Published in final edited form as: Immunohematology. 2024 Oct 4;40(3):89–92. doi: 10.2478/immunohematology-2024-013

Mixed-field ABO front typing as an early sign of disease recurrence in ABO-matched stem cell transplantation

Nalan Yurtsever 1,X, Edward S Lee 1, Lisa Pinatti 2, Bhushan Shah 2, Christopher A Tormey 1, Alexa J Siddon 1
PMCID: PMC11700658  NIHMSID: NIHMS2043393  PMID: 39373301

Abstract

ABO group testing is critical for allogeneic stem cell transplantation because mismatches can cause both transfusion and engraftment challenges. Even with ABO-matched donor-recipient pairs, ABO group determination may provide valuable insight into allograft status. Herein, we report a case of a 76-year-old female patient with myeloid neoplasm who underwent ABO-matched stem cell transplantation and in whom mixed-field ABO antigen expression during routine follow-up testing post-transplantation was the first sign of a change in transplant graft status; the mixed-field findings pre-dated changes in formal chimerism testing. This case underscores the potential of mixed-field ABO typing as an early indicator of disease recurrence in ABO-matched stem cell transplants and suggests that, in such cases, more sensitive forms of chimerism testing and/or closer monitoring for disease recurrence, particularly in the clinical setting of myeloid neoplasms, may be warranted.

Keywords: chimerism, mixed field, ABO typing, transplant, disease recurrence


ABO group testing in allogeneic stem cell transplantation is essential, since ABO mismatches can lead to challenges from both a transfusion support and cell engraftment standpoint. Notably, even in cases where there is no ABO mismatch between donor and recipient, determining the ABO group can potentially provide unique insight into the status of an allograft. Transplant recipients who are engrafting with donor cells (or losing their donor grafts) may demonstrate subtle but distinct changes in ABO expression through front and back typing results.

Herein, we report a case of a 76-year-old female patient who underwent an ABO-matched stem cell transplantation from a male donor for myeloid neoplasm. The most notable feature of this case is that mixed-field expression in ABO front typing during routine pre-transfusion compatibility testing several months after the transplantation was the first clinical sign of a change in transplant status. Formal chimerism testing was performed on the patient using a somewhat insensitive assay examining only the presence or absence of X and Y chromosomes in the recipient.

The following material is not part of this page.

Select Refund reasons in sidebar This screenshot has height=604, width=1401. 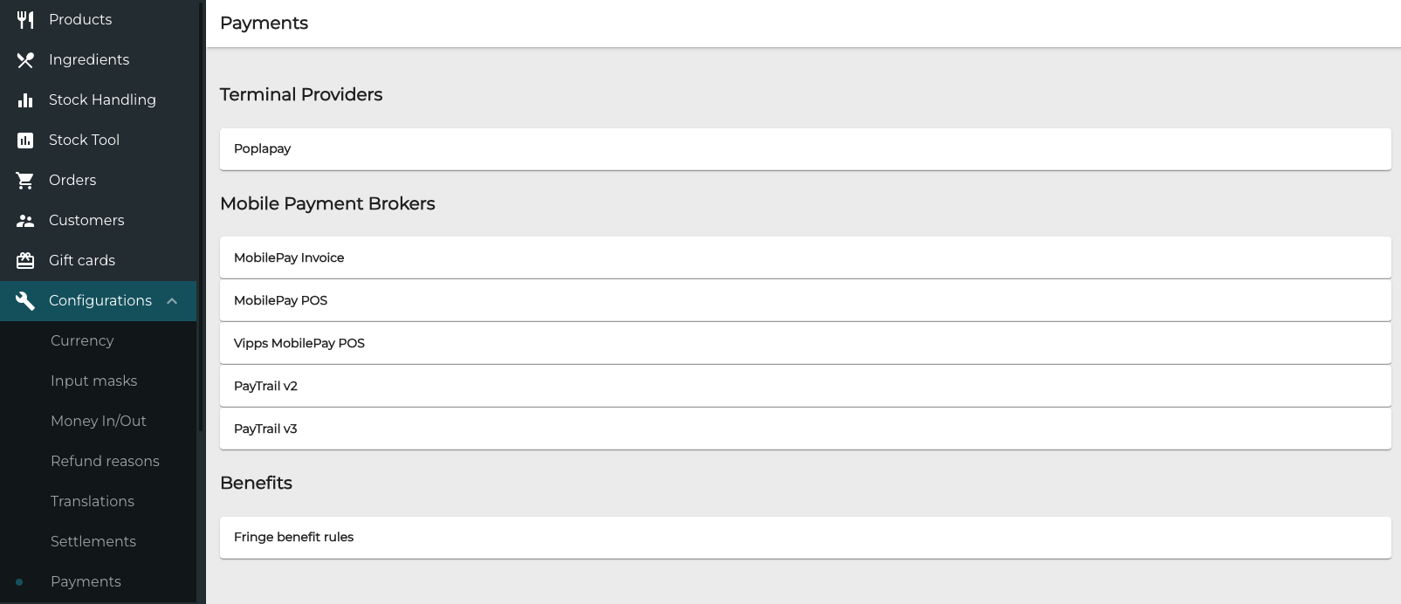105,461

Our group showed, through sensitive neoplastic molecular disease testing performed on current and retained specimens, that the appearance of mixed-field phenomena in ABO front typing clearly correlated with disease recurrence at the molecular level. The findings in this case also have broader implications, suggesting that the pursuit of more sensitive chimerism testing and/or evaluation for disease recurrence may be warranted when mixed-field reactivity or other ABO abnormalities are identified, even in the context of ABO-matched transplants, particularly for individuals with myeloid neoplasms.

Case Report

A 76-year-old woman with a medical history notable for cardiomyopathy, hypertension, and non-sustained ventricular tachycardia was admitted to the hospital with abdominal pain. She was diagnosed with diverticulitis and received treatment. During the admission, she was also investigated for anemia and leukopenia, which ultimately led to a diagnosis of myeloid neoplasm—specifically, myeloproliferative neoplasm, unclassifiable (MDS/MPN-U). She underwent chemotherapy followed by assessment for hematopoietic progenitor cell (HPC) transplantation.

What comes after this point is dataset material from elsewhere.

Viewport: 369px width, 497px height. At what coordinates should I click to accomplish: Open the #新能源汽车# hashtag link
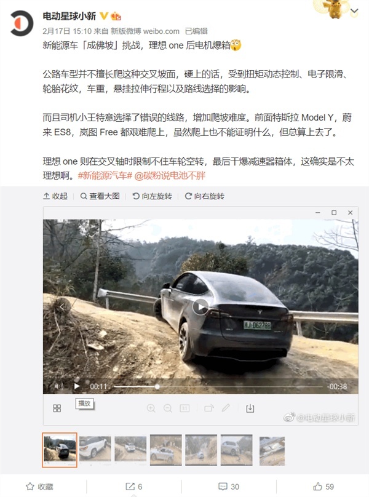point(105,175)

The pre-transplantation bone marrow evaluation using next-generation sequencing (NGS) showed a DNMT3A nonsense variant (C861*) at 11 percent variant allele frequency (VAF). Karyotype analysis assay reported 6 of 15 cells with 11q deletion and a derivative chromosome 2.

After the myeloablation, she underwent allogeneic HPC transplantation from a male donor, and both the patient and the donor had group A, D+ blood types. Although our center routinely gives blood that is compatible with both the recipient and the donor, in this case, no change in ABO group was expected, since the donor and recipient were ABO identical. The chimerism of the sex-mismatched transplant was followed using fluorescence in situ hybridization (FISH) for sex chromosomes (XY-FISH), since the donor was sex-mismatched. The initial FISH performed within 1 month of the transplantation showed that 98 percent of the 200 interphase cells scored had a male (i.e., donor) signal pattern, indicating successful engraftment. FISH, using dual color probes for the CDKN2C gene and the KMT2A gene, had the normal pattern of two fusion signals. Repeated FISH testing 4 months after the transplantation showed similar results with 100 percent donor myeloid cells. ABO and D typing and an antibody detection test were again performed, and the patient was typed as group A, D+ as expected.

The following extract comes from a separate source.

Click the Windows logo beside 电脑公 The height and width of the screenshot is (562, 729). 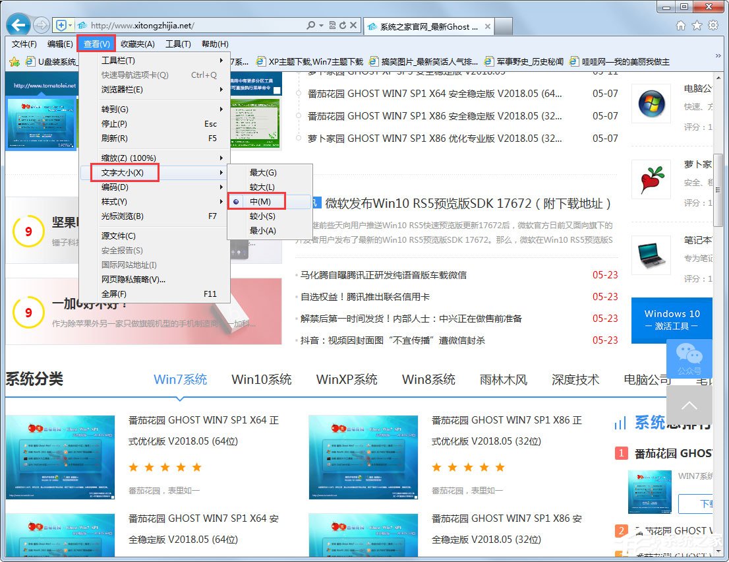point(651,104)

Six months after the transplantation (Fig. 1), the patient’s XY-FISH revealed a drop in her chimerism to 78 percent in male donor cells, although the myeloid cells were still 100 percent donor. Additionally, 21 percent of the cells had an abnormal pattern of one fusion signal with the KMT2A probe consistent with deletion of 11q. The NGS done concurrently had DNMT3A C861* present at 20 percent VAF.

Fig. 1.

Fig. 1

Timeline of fluorescence in situ hybridization (FISH) and ABO/D typing results

Interestingly, new ABO typing results from a sample sent 1 week after the FISH showed mixed-field agglutination for A on front typing. There were no recent red blood cell (RBC) or platelet transfusions, and both the recipient and the donor were originally group A, D+, as stated earlier. The antibody detection test was negative, and the last transfusion was 6 months previously. The case was brought to the medical director’s attention to assess and resolve the discrepancy. Examination of records and discussion with other team members led to the conclusion that mixed-field reactivity was likely an early sign of disease recurrence.

In light of these new findings, the 4-month FISH sample was analyzed with a second look, and the DNMT3A C861* variant was present below the reportable level of the assay. The variant was present in 9 of 420 sequencing reads (2% VAF) but was not officially reported because of the low read count and strand bias.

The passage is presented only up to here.